Chronobiology, Chronotherapy, and Rheumatoid Arthritis

Chronobiology studies biological cycles or rhythms. Circadian rhythms are critical for the maintenance of cellular and psychophysiological health. Many health problems are affected by the time of day. For example, the symptoms of rheumatoid arthritis (RA) including joint pain and stiffness are more serious during the morning than at other time (Buttgereit et al., 2015). Such feature may be caused by the circadian cycling of certain cytokines and hormones that are often at the high levels in the morning.

The features of circadian rhythms may be utilized for individualized treatment of diseases. Chronotherapy is the therapeutic method targeting the body’s natural temporal cycles such as the circadian rhythms to improve the treatment effects. Such methods can help promote the therapeutic results and diminish side effects.

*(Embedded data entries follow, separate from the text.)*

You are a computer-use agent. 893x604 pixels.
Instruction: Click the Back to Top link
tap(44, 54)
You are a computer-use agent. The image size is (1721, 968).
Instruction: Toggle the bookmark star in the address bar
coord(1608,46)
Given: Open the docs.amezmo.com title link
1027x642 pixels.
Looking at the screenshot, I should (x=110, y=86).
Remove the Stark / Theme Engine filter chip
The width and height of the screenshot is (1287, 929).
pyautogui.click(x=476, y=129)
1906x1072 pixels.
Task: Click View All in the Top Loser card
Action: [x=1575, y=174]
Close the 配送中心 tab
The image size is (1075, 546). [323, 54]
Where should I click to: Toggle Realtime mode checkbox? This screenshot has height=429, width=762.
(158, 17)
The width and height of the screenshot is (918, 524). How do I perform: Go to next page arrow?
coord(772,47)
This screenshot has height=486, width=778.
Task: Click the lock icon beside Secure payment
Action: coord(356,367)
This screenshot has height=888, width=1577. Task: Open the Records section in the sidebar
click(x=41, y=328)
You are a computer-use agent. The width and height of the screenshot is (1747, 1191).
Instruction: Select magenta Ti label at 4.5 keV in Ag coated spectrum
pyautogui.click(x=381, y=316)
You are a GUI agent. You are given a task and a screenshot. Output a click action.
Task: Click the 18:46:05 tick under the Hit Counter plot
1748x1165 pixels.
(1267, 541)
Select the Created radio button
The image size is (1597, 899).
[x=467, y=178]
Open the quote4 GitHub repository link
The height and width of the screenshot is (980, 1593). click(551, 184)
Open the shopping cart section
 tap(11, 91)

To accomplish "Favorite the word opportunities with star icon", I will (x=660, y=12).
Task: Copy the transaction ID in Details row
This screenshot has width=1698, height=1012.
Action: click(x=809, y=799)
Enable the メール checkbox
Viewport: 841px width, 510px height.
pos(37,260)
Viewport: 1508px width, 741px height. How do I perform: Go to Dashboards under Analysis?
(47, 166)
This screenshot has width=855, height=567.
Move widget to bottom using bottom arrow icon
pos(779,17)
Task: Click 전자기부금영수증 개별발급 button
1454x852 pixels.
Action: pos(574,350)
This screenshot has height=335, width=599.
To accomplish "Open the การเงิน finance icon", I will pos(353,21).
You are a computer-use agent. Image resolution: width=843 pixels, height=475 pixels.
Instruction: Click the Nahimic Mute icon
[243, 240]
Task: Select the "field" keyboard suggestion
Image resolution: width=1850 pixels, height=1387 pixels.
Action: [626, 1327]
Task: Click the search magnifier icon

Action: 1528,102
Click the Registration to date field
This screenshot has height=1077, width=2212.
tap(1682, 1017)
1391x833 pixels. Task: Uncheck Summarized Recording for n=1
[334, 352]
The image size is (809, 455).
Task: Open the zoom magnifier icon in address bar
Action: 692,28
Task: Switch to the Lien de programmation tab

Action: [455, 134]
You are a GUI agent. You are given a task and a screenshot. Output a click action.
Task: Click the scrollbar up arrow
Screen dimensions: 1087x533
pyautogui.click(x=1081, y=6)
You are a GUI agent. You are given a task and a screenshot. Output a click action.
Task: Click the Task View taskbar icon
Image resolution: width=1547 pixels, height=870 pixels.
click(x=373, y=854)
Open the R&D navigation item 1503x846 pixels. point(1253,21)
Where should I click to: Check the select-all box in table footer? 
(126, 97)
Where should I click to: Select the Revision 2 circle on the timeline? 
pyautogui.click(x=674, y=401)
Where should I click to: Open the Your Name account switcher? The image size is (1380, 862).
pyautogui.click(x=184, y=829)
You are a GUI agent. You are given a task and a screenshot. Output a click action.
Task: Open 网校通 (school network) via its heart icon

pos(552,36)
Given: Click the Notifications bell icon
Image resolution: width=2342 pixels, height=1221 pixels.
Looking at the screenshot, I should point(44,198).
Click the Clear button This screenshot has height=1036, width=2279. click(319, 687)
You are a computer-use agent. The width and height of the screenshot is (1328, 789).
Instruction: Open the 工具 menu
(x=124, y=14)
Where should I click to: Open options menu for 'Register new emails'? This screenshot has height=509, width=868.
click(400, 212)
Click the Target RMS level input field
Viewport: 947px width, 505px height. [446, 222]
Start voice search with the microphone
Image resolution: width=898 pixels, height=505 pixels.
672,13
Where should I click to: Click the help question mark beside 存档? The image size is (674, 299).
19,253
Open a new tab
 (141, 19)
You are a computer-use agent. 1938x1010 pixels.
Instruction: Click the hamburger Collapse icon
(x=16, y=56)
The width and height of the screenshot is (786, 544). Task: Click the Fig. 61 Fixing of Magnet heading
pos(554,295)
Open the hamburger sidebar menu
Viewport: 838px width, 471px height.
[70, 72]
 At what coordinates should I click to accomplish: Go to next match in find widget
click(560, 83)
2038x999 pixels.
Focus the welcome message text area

For example, in the glucocorticoid therapy of RA, the factor of the nocturnal increase of the blood cytokine levels such as IL-6 can be considered to decrease the seriousness of the symptoms including morning stiffness and pain (Buttgereit et al., 2015). In addition, chronotherapy at certain time of day may also help with other symptoms including depression and sleep disorders among RA patients.

Although chronotherapy has not been included in standard treatment guidelines, recent studies such as those in chronobiology have shown its potential benefits. With the development of translational medicine, the discoveries in chronobiology can be transformed into better therapies in the clinical practice.

Reference:

Buttgereit F, Smolen JS, Coogan AN, Cajochen C. Clocking in: chronobiology in rheumatoid arthritis. Nat Rev Rheumatol. 2015 Jun;11(6):349-356. doi: 10.1038/nrrheum.2015.31.